A série Merlí (2015) retrata a chegada de um professor de filosofia a uma escola pública de Barcelona para lecionar a alunos do ensino médio. Até aí tudo bem, no entanto, um detalhe curioso torna o roteiro mais propício ao desenvolvimento de efemérides que atormentam adolescentes nessa etapa da vida: Merlí Bergeron, o novo professor de filosofia, é pai de um aluno do último ano.

A trama envolve as personagens por meio de uma lente que revela problemas individuais e coletivos sob uma perspectiva existencialista.
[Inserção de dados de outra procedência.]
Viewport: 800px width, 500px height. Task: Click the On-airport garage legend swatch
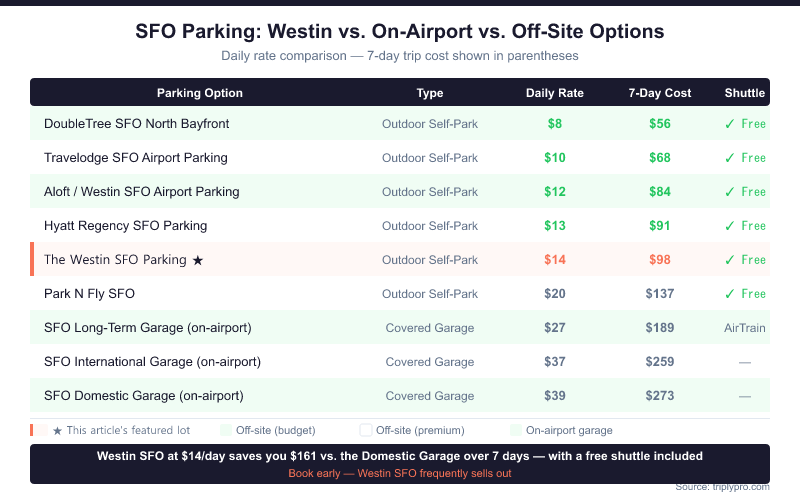516,431
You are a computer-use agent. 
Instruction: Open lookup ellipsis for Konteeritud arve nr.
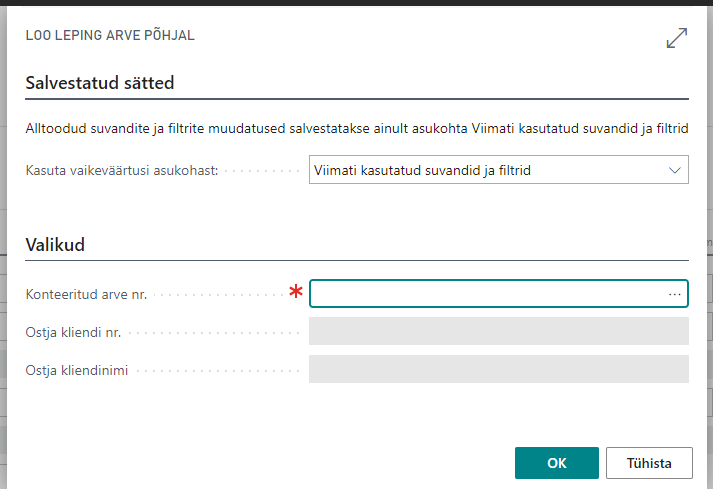[x=675, y=294]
É possível dizer que cada personagem ao se envolver com Merlí – figura fulcral da série – se torna protagonista em determinados momentos ao longo das três temporadas.

Cada episódio tem como título o nome de um pensador ou mesmo de uma corrente filosófica, que tem suas ideias tratadas ligeiramente na sala de aula. A série chama a atenção especialmente pela maneira como aborda a pedagogia. A todo o momento o modelo da educação formal é questionado pelo professor e pelas próprias circunstâncias vividas no ambiente escolar.
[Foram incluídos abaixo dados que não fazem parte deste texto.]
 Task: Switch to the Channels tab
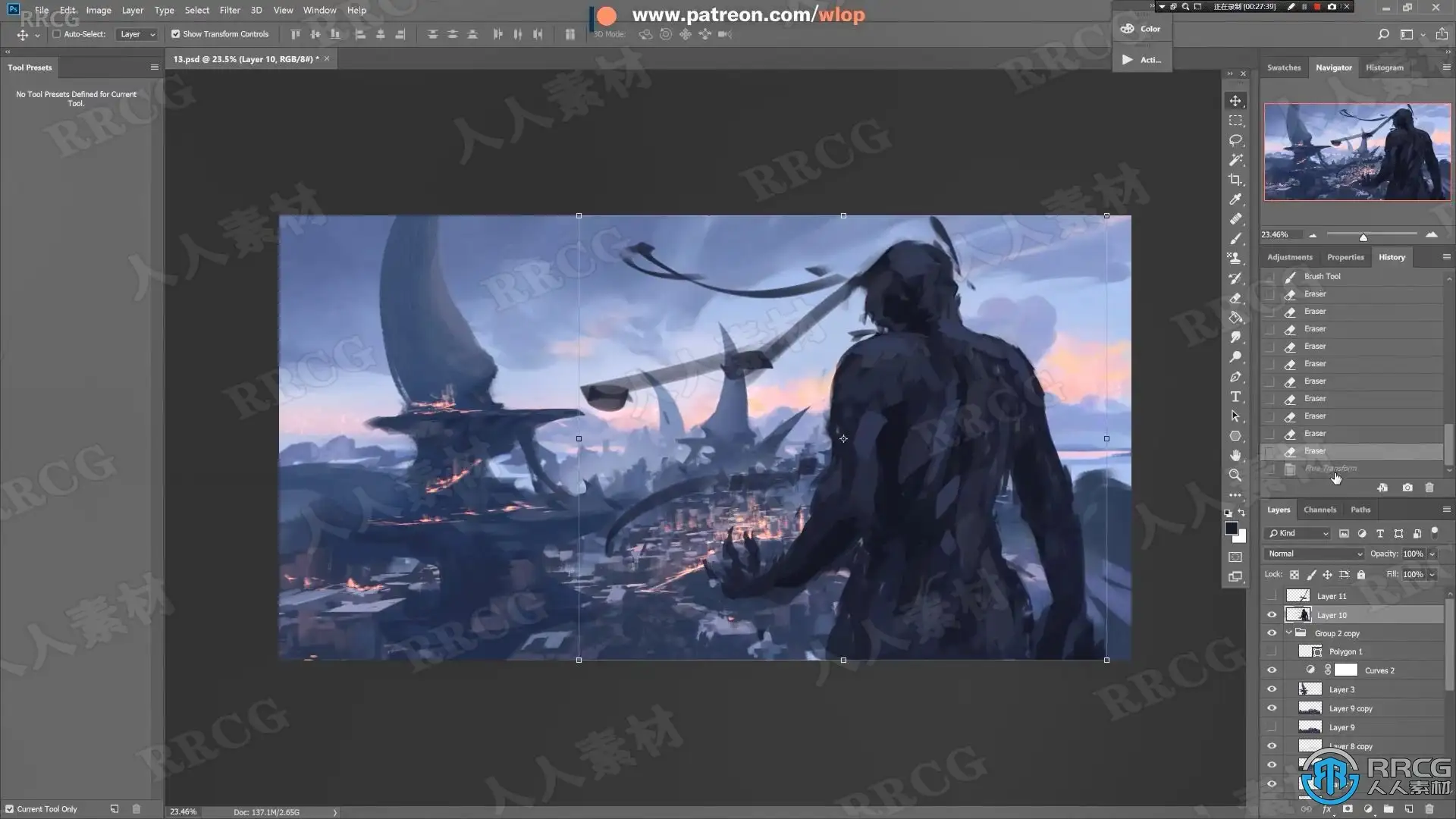[x=1320, y=510]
Um dos pontos relevantes que eleva Merlí ao status de série primorosa é o seu conteúdo atípico, pouco comum ao público em geral que assiste à televisão, já que a série inicialmente foi exibida na tevê. Mesmo que de forma superficial e lépida, a produção catalã propicia uma abordagem com grandes pensadores, como Platão, Aristóteles, Kant, Nietzsche, Freud, Arendt, Foucault, entre outros.

A série envereda pela capacidade e disposição que cada indivíduo deve dispor para celebrar a sua existência, ainda que com certa estranheza, em um cenário que tem como plano de fundo o contexto do próprio tempo e o que acontece nele: a amizade, a sexualidade, o amor, a profissão, a família e a morte.

Há um episódio, por exemplo, em que Merlí apresenta a ideia de que “Deus está morto”, proposta por Frederick Nietzsche, e causa estranhamento a um aluno católico por sentir que sua fé devocional foi questionada. Em outro capítulo inspirado em Kant é possível encontrar uma reflexão acerca da ética. Assim, por meio da personagem central, a série sempre propõe aos jovens questionar tudo e todos, fazendo com que cada um se torne, então, uma espécie de filósofo da suspeita.

A terceira e última temporada de Merlí está disponível no catálogo do serviço de streaming Netflix desde fevereiro deste ano.